The Problem of Rising Healthcare Insurance Premiums
The reason we are into this debate is the fact that healthcare insurance premiums continue to rise. The US National Healthcare expenditure has been rising between 3 to 10% every year since 2001, without corresponding improvements in health outcomes.
This is what the White House Economic Advisors had to say about the impact of such persistence in insurance premiums:
“Employers think about the total compensation cost of employees and that calculation considers what they pay in health insurance premiums, in addition to salaries and wages. Since insurance premiums continue to grow rapidly, this cost is increasingly replacing other forms of compensation. The Council of Economic Advisors predicts that eventually wages will actually be reduced in real (inflation-adjusted) terms as the increase in insurance premiums will require reductions in non-insurance compensation. Health insurance premiums are thus a cause of salary and wage growth stagnation for much of the population in the U.S.”
(Source: White House CEA Report, 2009 )
It has been predicted that an ever-rising proportion of compensation payable by employers to their employees will ultimately be taken up by the employer’s healthcare insurance premiums, thereby eating up in the actual wages (net of insurance premiums) that employees get for their work. It means more wage burden on employers, and lesser wages for employees. Clearly a lose-lose situation for all. The saddest part is that it still not expected to translate into any clear benefits, as life expectancy for corresponding healthcare expenditure per capita in United States continue to lag behind the rest of the developed world.

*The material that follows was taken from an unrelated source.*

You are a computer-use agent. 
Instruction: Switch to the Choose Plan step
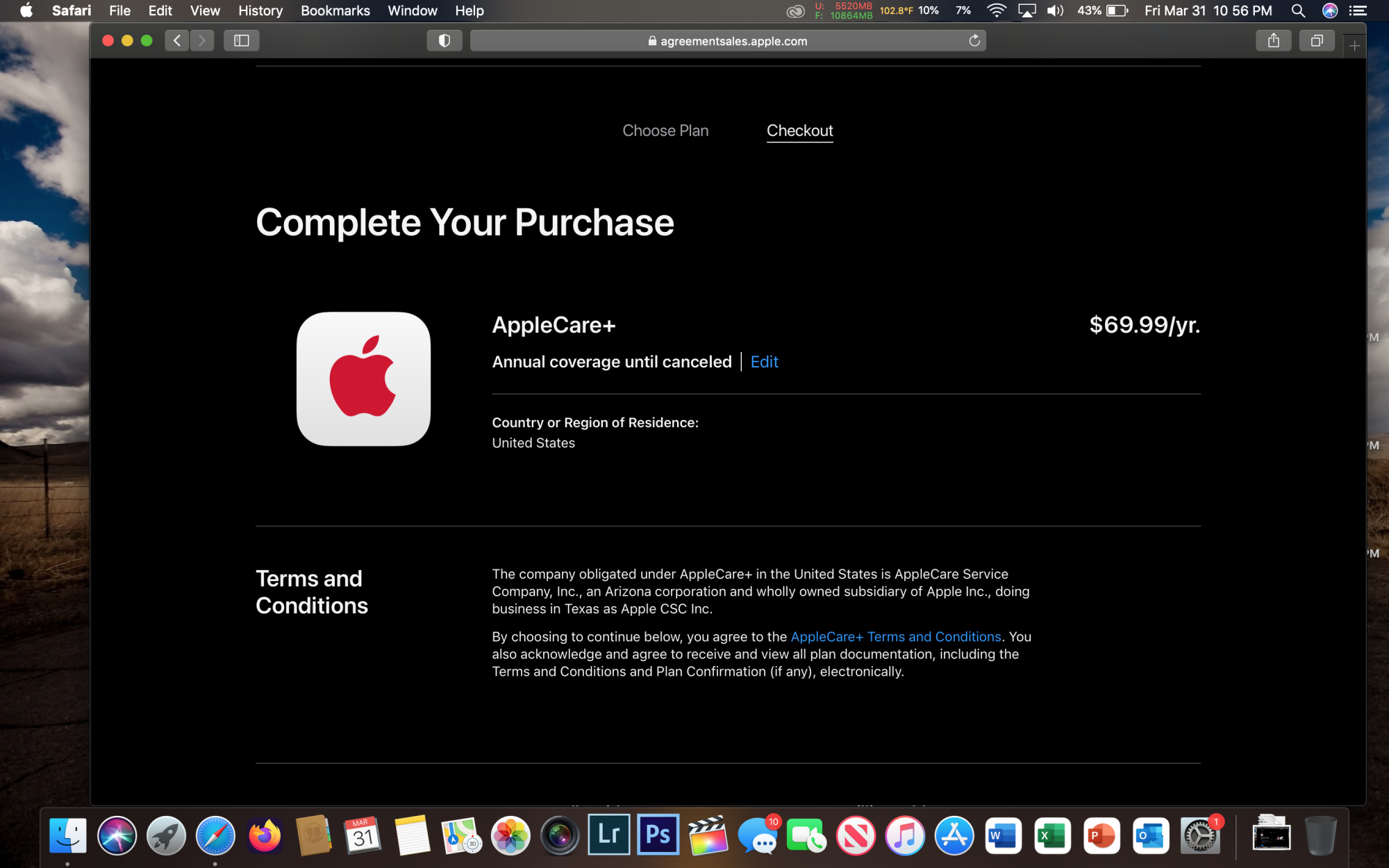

Who should bear the cost of Health Care & Why?
From an economic perspective, there are certain principles that must be kept in mind, while dealing with this issue.
Health is a private good .... but also a merit good
The cost of health care insurance should be directly borne by the people themselves, and the state should step in to help those who are unable to help themselves. That is the only way to keep the costs reasonable. Any other system is bound to fail.

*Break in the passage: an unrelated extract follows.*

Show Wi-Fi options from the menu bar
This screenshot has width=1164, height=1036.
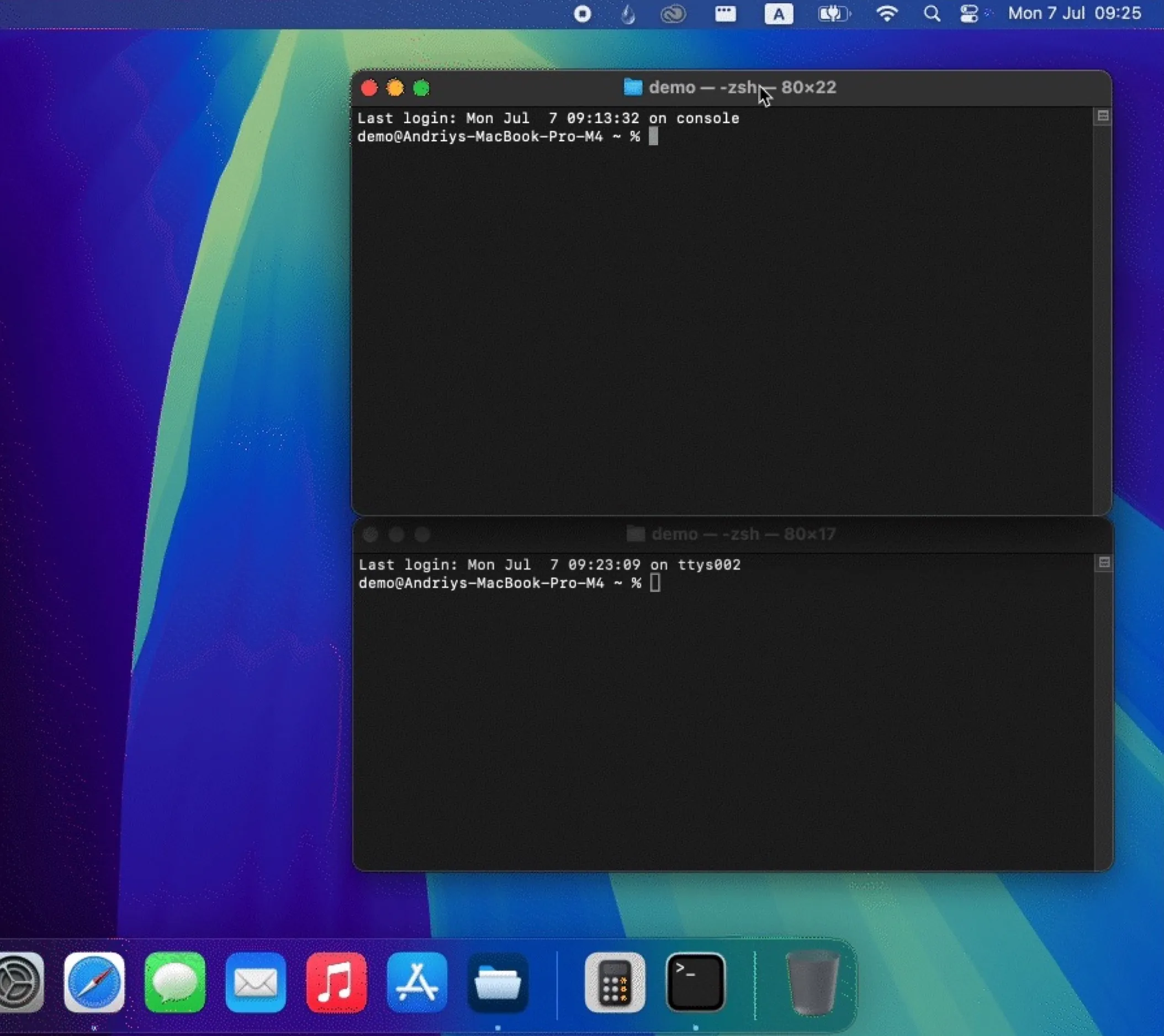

Health care is a private responsibility and its cost should be paid by the individual. However, there is a catch - sickness can be a catastrophic event, which may never happen in case of most people and families, but when it does, the results can be very destructive, as much in terms of financial well being, as in terms of physical pain and health.
Risk Pooling can take care of Health Emergencies
It is to take care of this possibility of catastrophe, that 'insurance' becomes desirable. Thus the people need to come together, with the aid of the state, or without it, to pool the risk of illness in their families and lives, and take care of it by pooling the cost of tackling those risks by way of premium contributions. It is a necessary and almost inevitable policy for which there does not exist any other viable alternative.
The issue then boils down to a simple question - "who should pay the premium for this insurance?"
Financing of Healthcare Insurance Premiums: Different Options & their Consequences
The cost of health premiums can be potentially borne by three candidates - the state, the employer and the individual. Before we go any further, it would be relevant to note one very pertinent fact. The state and the companies don't have any real existence devoid of the individuals whom they represent.
The 'state' effectively means the citizens or the taxpayers, who will have to bear all of its expenses including any insurance that it may have to pay for. The employer companies will include the cost of this insurance into the price of their products, as that is the only way they can continue to bear that cost. This price will have to be borne by the consumers of their products, and if this price rises too much, the consumers may shun that product, leading to closure of the employer company, and as the employees shift to another company, the cycle may again get repeated. Or, the consumer may happily bear the cost, and the employer business may continue to pay the health insurance bills. Unfortunately, that is not exactly happening!
Impact on Businesses
More businesses are becoming bankrupt today in US because of the rising costs of health care insurance, than any other single reason. Clearly, putting the cost of health care on businesses, is adversely effecting the business health of US.
The individual is going to bear the cost of health care any way. Only alteration that can be made is in deciding as to who that individual would be. One also needs to understand that leaving it on businesses to pay will not ensure any equity, as the worst affected, the unemployed, and those employed in the unorganized sector will become the worst hit, as they are today - without any insurance.
The Moral Hoazard Problem
Another danger of shifting the responsibility of health care costs from the consumer to another entity, is what is referred to by the economists as 'moral hazard', the lack of interest on the part of the individual to keep the costs reasonable. This becomes particularly dangerous in case of medical care which can always get supplier driven, because of the inherent inefficiencies of health care market.